Start EXTRACTED RECORDS

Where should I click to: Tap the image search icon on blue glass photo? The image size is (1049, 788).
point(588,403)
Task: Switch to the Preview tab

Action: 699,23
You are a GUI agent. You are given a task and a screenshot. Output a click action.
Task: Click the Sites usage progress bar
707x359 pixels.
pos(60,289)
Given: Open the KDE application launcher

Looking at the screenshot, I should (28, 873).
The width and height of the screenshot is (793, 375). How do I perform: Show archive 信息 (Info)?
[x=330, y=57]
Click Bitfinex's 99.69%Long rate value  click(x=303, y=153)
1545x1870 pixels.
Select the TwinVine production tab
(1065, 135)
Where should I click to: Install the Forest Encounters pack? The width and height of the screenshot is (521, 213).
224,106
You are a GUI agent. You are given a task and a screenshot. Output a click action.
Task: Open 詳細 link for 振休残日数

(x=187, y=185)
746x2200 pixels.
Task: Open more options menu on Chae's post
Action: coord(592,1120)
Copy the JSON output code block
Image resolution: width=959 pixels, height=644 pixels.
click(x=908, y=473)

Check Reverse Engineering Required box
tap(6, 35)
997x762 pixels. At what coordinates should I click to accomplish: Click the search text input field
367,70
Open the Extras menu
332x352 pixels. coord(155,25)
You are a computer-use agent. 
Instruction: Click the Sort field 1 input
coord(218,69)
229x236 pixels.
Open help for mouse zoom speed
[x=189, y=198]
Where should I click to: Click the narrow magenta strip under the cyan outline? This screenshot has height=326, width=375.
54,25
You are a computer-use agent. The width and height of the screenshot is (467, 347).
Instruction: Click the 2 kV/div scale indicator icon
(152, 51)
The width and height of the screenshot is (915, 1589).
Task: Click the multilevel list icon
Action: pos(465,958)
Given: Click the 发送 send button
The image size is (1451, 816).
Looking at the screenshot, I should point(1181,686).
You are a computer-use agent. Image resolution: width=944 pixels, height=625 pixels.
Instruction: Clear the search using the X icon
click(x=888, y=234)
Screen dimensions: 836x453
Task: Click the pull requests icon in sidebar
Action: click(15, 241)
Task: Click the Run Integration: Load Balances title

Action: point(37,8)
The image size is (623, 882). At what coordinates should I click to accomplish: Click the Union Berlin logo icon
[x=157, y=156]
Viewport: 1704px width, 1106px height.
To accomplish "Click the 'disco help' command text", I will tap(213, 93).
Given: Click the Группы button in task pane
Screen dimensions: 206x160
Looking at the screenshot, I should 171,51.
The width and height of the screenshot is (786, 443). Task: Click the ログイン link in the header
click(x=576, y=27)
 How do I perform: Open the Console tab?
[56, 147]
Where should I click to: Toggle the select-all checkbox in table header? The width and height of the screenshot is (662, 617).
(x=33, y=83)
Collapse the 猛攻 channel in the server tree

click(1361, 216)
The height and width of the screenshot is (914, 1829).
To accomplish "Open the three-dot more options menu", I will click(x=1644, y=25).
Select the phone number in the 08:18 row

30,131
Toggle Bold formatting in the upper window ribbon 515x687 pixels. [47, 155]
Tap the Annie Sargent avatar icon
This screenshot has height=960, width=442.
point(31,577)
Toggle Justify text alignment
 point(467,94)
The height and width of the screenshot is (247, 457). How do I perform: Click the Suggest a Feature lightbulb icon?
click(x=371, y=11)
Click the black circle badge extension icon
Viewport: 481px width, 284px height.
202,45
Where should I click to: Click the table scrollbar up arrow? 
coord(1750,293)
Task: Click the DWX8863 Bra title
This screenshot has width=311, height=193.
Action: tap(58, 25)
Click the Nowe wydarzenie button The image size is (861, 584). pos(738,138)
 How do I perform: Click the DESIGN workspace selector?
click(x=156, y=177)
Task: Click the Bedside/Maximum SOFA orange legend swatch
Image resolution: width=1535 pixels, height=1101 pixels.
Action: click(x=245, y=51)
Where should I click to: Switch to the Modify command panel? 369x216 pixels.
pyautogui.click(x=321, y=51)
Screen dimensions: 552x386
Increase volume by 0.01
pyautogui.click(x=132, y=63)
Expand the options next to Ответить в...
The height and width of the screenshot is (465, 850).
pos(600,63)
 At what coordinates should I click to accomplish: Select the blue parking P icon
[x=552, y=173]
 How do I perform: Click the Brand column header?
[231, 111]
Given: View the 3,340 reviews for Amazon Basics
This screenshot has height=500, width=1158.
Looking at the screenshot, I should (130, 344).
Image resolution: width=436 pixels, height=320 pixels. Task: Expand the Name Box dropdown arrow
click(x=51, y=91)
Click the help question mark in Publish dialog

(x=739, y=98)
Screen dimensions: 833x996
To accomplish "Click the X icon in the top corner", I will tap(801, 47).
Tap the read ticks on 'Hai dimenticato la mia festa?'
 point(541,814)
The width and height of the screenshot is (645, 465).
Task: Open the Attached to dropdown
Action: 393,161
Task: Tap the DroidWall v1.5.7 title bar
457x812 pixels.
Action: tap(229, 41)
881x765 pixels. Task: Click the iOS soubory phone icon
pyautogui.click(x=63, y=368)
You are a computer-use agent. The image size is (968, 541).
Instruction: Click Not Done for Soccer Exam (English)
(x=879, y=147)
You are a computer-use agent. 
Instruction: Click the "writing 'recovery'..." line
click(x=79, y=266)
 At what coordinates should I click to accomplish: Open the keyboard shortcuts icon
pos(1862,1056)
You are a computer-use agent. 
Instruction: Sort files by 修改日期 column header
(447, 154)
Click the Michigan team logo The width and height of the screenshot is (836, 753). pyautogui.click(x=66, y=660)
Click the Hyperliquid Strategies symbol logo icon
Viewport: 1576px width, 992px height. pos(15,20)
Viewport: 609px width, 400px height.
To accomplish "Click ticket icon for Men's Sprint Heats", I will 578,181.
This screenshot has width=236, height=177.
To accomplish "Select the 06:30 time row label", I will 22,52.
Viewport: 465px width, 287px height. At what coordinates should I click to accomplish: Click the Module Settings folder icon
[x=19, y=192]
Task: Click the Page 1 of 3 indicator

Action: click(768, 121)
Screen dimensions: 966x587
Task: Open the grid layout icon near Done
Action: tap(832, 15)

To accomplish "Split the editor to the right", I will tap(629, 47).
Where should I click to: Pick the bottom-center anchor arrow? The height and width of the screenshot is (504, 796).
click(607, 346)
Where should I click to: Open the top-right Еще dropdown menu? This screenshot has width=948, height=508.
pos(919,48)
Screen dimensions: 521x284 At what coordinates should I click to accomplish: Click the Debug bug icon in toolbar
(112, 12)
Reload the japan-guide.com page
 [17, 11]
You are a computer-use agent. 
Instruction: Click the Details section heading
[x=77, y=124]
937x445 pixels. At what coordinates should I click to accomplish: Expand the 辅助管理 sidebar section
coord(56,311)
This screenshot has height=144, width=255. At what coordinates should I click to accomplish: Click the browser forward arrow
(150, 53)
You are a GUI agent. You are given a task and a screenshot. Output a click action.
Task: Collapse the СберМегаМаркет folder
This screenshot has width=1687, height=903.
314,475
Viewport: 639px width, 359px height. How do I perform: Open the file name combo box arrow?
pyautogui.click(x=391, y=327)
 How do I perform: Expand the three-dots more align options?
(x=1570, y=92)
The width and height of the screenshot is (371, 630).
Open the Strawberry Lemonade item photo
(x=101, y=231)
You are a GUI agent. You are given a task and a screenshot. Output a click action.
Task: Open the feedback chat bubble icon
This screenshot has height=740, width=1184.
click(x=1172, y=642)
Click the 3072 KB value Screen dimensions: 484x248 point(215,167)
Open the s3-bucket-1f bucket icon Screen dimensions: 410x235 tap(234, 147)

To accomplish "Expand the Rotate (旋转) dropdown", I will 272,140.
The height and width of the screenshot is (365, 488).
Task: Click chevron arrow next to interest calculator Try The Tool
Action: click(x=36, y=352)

End EXTRACTED RECORDS

> **STATED GOAL**
Arrange every line of the records above as a Markdown table with two columns, No. and Line. Number the rows in order and leave out blank lines.

> **THE OUTPUT**
| No. | Line |
|---|---|
| 1 | Where should I click to: Tap the image search icon on blue glass photo? The image size is (1049, 788). |
| 2 | point(588,403) |
| 3 | Task: Switch to the Preview tab |
| 4 | Action: 699,23 |
| 5 | You are a GUI agent. You are given a task and a screenshot. Output a click action. |
| 6 | Task: Click the Sites usage progress bar |
| 7 | 707x359 pixels. |
| 8 | pos(60,289) |
| 9 | Given: Open the KDE application launcher |
| 10 | Looking at the screenshot, I should (28, 873). |
| 11 | The width and height of the screenshot is (793, 375). How do I perform: Show archive 信息 (Info)? |
| 12 | [x=330, y=57] |
| 13 | Click Bitfinex's 99.69%Long rate value  click(x=303, y=153) |
| 14 | 1545x1870 pixels. |
| 15 | Select the TwinVine production tab |
| 16 | (1065, 135) |
| 17 | Where should I click to: Install the Forest Encounters pack? The width and height of the screenshot is (521, 213). |
| 18 | 224,106 |
| 19 | You are a GUI agent. You are given a task and a screenshot. Output a click action. |
| 20 | Task: Open 詳細 link for 振休残日数 |
| 21 | (x=187, y=185) |
| 22 | 746x2200 pixels. |
| 23 | Task: Open more options menu on Chae's post |
| 24 | Action: coord(592,1120) |
| 25 | Copy the JSON output code block |
| 26 | Image resolution: width=959 pixels, height=644 pixels. |
| 27 | click(x=908, y=473) |
| 28 | Check Reverse Engineering Required box |
| 29 | tap(6, 35) |
| 30 | 997x762 pixels. At what coordinates should I click to accomplish: Click the search text input field |
| 31 | 367,70 |
| 32 | Open the Extras menu |
| 33 | 332x352 pixels. coord(155,25) |
| 34 | You are a computer-use agent.  |
| 35 | Instruction: Click the Sort field 1 input |
| 36 | coord(218,69) |
| 37 | 229x236 pixels. |
| 38 | Open help for mouse zoom speed |
| 39 | [x=189, y=198] |
| 40 | Where should I click to: Click the narrow magenta strip under the cyan outline? This screenshot has height=326, width=375. |
| 41 | 54,25 |
| 42 | You are a computer-use agent. The width and height of the screenshot is (467, 347). |
| 43 | Instruction: Click the 2 kV/div scale indicator icon |
| 44 | (152, 51) |
| 45 | The width and height of the screenshot is (915, 1589). |
| 46 | Task: Click the multilevel list icon |
| 47 | Action: pos(465,958) |
| 48 | Given: Click the 发送 send button |
| 49 | The image size is (1451, 816). |
| 50 | Looking at the screenshot, I should point(1181,686). |
| 51 | You are a computer-use agent. Image resolution: width=944 pixels, height=625 pixels. |
| 52 | Instruction: Clear the search using the X icon |
| 53 | click(x=888, y=234) |
| 54 | Screen dimensions: 836x453 |
| 55 | Task: Click the pull requests icon in sidebar |
| 56 | Action: click(15, 241) |
| 57 | Task: Click the Run Integration: Load Balances title |
| 58 | Action: point(37,8) |
| 59 | The image size is (623, 882). At what coordinates should I click to accomplish: Click the Union Berlin logo icon |
| 60 | [x=157, y=156] |
| 61 | Viewport: 1704px width, 1106px height. |
| 62 | To accomplish "Click the 'disco help' command text", I will tap(213, 93). |
| 63 | Given: Click the Группы button in task pane |
| 64 | Screen dimensions: 206x160 |
| 65 | Looking at the screenshot, I should 171,51. |
| 66 | The width and height of the screenshot is (786, 443). Task: Click the ログイン link in the header |
| 67 | click(x=576, y=27) |
| 68 |  How do I perform: Open the Console tab? |
| 69 | [56, 147] |
| 70 | Where should I click to: Toggle the select-all checkbox in table header? The width and height of the screenshot is (662, 617). |
| 71 | (x=33, y=83) |
| 72 | Collapse the 猛攻 channel in the server tree |
| 73 | click(1361, 216) |
| 74 | The height and width of the screenshot is (914, 1829). |
| 75 | To accomplish "Open the three-dot more options menu", I will click(x=1644, y=25). |
| 76 | Select the phone number in the 08:18 row |
| 77 | 30,131 |
| 78 | Toggle Bold formatting in the upper window ribbon 515x687 pixels. [47, 155] |
| 79 | Tap the Annie Sargent avatar icon |
| 80 | This screenshot has height=960, width=442. |
| 81 | point(31,577) |
| 82 | Toggle Justify text alignment |
| 83 |  point(467,94) |
| 84 | The height and width of the screenshot is (247, 457). How do I perform: Click the Suggest a Feature lightbulb icon? |
| 85 | click(x=371, y=11) |
| 86 | Click the black circle badge extension icon |
| 87 | Viewport: 481px width, 284px height. |
| 88 | 202,45 |
| 89 | Where should I click to: Click the table scrollbar up arrow?  |
| 90 | coord(1750,293) |
| 91 | Task: Click the DWX8863 Bra title |
| 92 | This screenshot has width=311, height=193. |
| 93 | Action: tap(58, 25) |
| 94 | Click the Nowe wydarzenie button The image size is (861, 584). pos(738,138) |
| 95 |  How do I perform: Click the DESIGN workspace selector? |
| 96 | click(x=156, y=177) |
| 97 | Task: Click the Bedside/Maximum SOFA orange legend swatch |
| 98 | Image resolution: width=1535 pixels, height=1101 pixels. |
| 99 | Action: click(x=245, y=51) |
| 100 | Where should I click to: Switch to the Modify command panel? 369x216 pixels. |
| 101 | pyautogui.click(x=321, y=51) |
| 102 | Screen dimensions: 552x386 |
| 103 | Increase volume by 0.01 |
| 104 | pyautogui.click(x=132, y=63) |
| 105 | Expand the options next to Ответить в... |
| 106 | The height and width of the screenshot is (465, 850). |
| 107 | pos(600,63) |
| 108 |  At what coordinates should I click to accomplish: Select the blue parking P icon |
| 109 | [x=552, y=173] |
| 110 |  How do I perform: Click the Brand column header? |
| 111 | [231, 111] |
| 112 | Given: View the 3,340 reviews for Amazon Basics |
| 113 | This screenshot has height=500, width=1158. |
| 114 | Looking at the screenshot, I should (130, 344). |
| 115 | Image resolution: width=436 pixels, height=320 pixels. Task: Expand the Name Box dropdown arrow |
| 116 | click(x=51, y=91) |
| 117 | Click the help question mark in Publish dialog |
| 118 | (x=739, y=98) |
| 119 | Screen dimensions: 833x996 |
| 120 | To accomplish "Click the X icon in the top corner", I will tap(801, 47). |
| 121 | Tap the read ticks on 'Hai dimenticato la mia festa?' |
| 122 |  point(541,814) |
| 123 | The width and height of the screenshot is (645, 465). |
| 124 | Task: Open the Attached to dropdown |
| 125 | Action: 393,161 |
| 126 | Task: Tap the DroidWall v1.5.7 title bar |
| 127 | 457x812 pixels. |
| 128 | Action: tap(229, 41) |
| 129 | 881x765 pixels. Task: Click the iOS soubory phone icon |
| 130 | pyautogui.click(x=63, y=368) |
| 131 | You are a computer-use agent. The image size is (968, 541). |
| 132 | Instruction: Click Not Done for Soccer Exam (English) |
| 133 | (x=879, y=147) |
| 134 | You are a computer-use agent.  |
| 135 | Instruction: Click the "writing 'recovery'..." line |
| 136 | click(x=79, y=266) |
| 137 |  At what coordinates should I click to accomplish: Open the keyboard shortcuts icon |
| 138 | pos(1862,1056) |
| 139 | You are a computer-use agent.  |
| 140 | Instruction: Sort files by 修改日期 column header |
| 141 | (447, 154) |
| 142 | Click the Michigan team logo The width and height of the screenshot is (836, 753). pyautogui.click(x=66, y=660) |
| 143 | Click the Hyperliquid Strategies symbol logo icon |
| 144 | Viewport: 1576px width, 992px height. pos(15,20) |
| 145 | Viewport: 609px width, 400px height. |
| 146 | To accomplish "Click ticket icon for Men's Sprint Heats", I will 578,181. |
| 147 | This screenshot has width=236, height=177. |
| 148 | To accomplish "Select the 06:30 time row label", I will 22,52. |
| 149 | Viewport: 465px width, 287px height. At what coordinates should I click to accomplish: Click the Module Settings folder icon |
| 150 | [x=19, y=192] |
| 151 | Task: Click the Page 1 of 3 indicator |
| 152 | Action: click(768, 121) |
| 153 | Screen dimensions: 966x587 |
| 154 | Task: Open the grid layout icon near Done |
| 155 | Action: tap(832, 15) |
| 156 | To accomplish "Split the editor to the right", I will tap(629, 47). |
| 157 | Where should I click to: Pick the bottom-center anchor arrow? The height and width of the screenshot is (504, 796). |
| 158 | click(607, 346) |
| 159 | Where should I click to: Open the top-right Еще dropdown menu? This screenshot has width=948, height=508. |
| 160 | pos(919,48) |
| 161 | Screen dimensions: 521x284 At what coordinates should I click to accomplish: Click the Debug bug icon in toolbar |
| 162 | (112, 12) |
| 163 | Reload the japan-guide.com page |
| 164 |  [17, 11] |
| 165 | You are a computer-use agent.  |
| 166 | Instruction: Click the Details section heading |
| 167 | [x=77, y=124] |
| 168 | 937x445 pixels. At what coordinates should I click to accomplish: Expand the 辅助管理 sidebar section |
| 169 | coord(56,311) |
| 170 | This screenshot has height=144, width=255. At what coordinates should I click to accomplish: Click the browser forward arrow |
| 171 | (150, 53) |
| 172 | You are a GUI agent. You are given a task and a screenshot. Output a click action. |
| 173 | Task: Collapse the СберМегаМаркет folder |
| 174 | This screenshot has width=1687, height=903. |
| 175 | 314,475 |
| 176 | Viewport: 639px width, 359px height. How do I perform: Open the file name combo box arrow? |
| 177 | pyautogui.click(x=391, y=327) |
| 178 |  How do I perform: Expand the three-dots more align options? |
| 179 | (x=1570, y=92) |
| 180 | The width and height of the screenshot is (371, 630). |
| 181 | Open the Strawberry Lemonade item photo |
| 182 | (x=101, y=231) |
| 183 | You are a GUI agent. You are given a task and a screenshot. Output a click action. |
| 184 | Task: Open the feedback chat bubble icon |
| 185 | This screenshot has height=740, width=1184. |
| 186 | click(x=1172, y=642) |
| 187 | Click the 3072 KB value Screen dimensions: 484x248 point(215,167) |
| 188 | Open the s3-bucket-1f bucket icon Screen dimensions: 410x235 tap(234, 147) |
| 189 | To accomplish "Expand the Rotate (旋转) dropdown", I will 272,140. |
| 190 | The height and width of the screenshot is (365, 488). |
| 191 | Task: Click chevron arrow next to interest calculator Try The Tool |
| 192 | Action: click(x=36, y=352) |